[Records from a data source]
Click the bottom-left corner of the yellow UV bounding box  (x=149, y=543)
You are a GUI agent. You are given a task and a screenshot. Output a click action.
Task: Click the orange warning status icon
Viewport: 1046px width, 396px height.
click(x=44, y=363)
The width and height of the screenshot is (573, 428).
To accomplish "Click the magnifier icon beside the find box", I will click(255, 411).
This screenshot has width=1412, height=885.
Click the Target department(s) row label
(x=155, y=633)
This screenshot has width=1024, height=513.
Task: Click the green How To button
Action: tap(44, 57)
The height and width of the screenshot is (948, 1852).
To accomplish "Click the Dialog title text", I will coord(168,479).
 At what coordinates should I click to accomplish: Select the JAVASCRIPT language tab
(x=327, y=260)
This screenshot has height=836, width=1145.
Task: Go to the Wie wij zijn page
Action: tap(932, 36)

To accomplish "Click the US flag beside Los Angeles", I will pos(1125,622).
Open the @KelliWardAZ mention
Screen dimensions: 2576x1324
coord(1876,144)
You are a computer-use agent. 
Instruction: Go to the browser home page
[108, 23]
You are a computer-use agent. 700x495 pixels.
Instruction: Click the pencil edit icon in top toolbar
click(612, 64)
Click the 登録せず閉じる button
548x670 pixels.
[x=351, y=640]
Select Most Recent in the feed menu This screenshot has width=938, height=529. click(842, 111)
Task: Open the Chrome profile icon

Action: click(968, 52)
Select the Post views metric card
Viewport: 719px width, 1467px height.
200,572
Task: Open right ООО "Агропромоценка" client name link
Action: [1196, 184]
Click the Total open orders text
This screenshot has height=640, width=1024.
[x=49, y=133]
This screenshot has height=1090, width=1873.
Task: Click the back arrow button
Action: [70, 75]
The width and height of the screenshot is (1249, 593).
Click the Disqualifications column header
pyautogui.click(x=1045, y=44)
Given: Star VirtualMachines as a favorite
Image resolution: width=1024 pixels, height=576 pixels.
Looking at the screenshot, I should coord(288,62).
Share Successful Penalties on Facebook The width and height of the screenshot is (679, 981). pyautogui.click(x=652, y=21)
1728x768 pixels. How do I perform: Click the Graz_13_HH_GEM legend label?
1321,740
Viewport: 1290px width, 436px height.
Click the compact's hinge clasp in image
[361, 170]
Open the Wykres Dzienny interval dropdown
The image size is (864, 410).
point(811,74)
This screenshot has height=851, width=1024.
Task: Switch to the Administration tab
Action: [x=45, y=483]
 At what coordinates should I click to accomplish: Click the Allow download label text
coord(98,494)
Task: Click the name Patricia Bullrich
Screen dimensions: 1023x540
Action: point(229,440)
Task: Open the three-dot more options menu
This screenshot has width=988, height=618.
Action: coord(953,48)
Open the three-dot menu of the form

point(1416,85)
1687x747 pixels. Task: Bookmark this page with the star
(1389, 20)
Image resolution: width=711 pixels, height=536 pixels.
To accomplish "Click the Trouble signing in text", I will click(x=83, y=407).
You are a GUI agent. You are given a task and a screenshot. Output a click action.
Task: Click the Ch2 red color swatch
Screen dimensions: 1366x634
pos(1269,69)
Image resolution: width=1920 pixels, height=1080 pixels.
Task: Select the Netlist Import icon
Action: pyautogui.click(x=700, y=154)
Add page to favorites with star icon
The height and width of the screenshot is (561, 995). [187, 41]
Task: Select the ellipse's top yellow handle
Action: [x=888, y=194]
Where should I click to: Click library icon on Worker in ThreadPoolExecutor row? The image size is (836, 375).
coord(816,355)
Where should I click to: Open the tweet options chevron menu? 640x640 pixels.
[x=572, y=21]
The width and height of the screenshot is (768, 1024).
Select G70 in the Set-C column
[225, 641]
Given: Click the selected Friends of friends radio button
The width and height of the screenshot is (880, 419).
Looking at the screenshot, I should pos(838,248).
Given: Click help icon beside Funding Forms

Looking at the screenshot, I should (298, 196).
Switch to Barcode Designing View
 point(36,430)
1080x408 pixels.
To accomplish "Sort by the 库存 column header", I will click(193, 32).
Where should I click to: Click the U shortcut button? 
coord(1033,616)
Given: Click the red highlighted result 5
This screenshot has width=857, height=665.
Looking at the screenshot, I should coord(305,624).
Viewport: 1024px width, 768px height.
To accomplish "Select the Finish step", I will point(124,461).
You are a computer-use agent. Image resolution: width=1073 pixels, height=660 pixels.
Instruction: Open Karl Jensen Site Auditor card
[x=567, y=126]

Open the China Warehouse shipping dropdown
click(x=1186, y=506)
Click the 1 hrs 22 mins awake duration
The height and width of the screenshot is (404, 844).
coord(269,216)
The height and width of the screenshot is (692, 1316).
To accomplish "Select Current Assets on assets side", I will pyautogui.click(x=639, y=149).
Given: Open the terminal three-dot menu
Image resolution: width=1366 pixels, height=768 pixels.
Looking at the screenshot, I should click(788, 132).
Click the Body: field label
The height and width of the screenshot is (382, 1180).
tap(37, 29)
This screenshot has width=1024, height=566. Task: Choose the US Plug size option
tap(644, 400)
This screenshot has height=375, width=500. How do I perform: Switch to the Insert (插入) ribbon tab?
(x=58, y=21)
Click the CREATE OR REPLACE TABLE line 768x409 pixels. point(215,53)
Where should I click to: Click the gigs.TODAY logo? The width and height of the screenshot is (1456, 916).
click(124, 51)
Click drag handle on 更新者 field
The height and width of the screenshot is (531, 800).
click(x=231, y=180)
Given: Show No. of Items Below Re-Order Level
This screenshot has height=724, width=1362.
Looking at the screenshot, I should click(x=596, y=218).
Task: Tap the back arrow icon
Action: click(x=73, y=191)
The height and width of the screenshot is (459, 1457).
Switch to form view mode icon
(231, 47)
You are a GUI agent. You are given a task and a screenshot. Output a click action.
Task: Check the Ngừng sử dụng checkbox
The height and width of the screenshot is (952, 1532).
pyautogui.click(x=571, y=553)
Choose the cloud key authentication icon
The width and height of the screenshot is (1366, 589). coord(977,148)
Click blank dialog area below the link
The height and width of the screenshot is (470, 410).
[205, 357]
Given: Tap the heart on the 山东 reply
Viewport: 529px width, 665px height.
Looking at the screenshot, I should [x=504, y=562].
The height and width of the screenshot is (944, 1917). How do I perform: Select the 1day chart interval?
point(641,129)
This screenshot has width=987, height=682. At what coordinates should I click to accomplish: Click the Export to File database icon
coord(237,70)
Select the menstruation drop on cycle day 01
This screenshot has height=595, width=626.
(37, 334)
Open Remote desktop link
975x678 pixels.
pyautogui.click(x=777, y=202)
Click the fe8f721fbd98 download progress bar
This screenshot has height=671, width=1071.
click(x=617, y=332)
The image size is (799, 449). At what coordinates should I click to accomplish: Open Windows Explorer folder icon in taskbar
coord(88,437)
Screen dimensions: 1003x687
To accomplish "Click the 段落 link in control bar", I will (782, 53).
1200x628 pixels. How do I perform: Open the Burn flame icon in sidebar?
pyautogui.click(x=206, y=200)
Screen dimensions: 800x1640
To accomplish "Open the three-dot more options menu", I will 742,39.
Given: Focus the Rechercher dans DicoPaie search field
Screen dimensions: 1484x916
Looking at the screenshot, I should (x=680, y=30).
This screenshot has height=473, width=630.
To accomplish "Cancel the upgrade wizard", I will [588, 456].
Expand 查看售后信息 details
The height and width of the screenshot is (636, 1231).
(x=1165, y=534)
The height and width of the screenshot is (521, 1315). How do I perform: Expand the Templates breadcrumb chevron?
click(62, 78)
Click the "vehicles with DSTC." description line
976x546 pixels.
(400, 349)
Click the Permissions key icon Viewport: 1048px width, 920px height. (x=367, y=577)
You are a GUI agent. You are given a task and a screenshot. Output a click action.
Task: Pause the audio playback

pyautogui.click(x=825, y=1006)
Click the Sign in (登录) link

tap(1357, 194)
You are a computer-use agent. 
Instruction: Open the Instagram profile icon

■ **Exercise details**: Please give the number of lines above that include the string "computer", with nothing added.

■ **Written response**: 4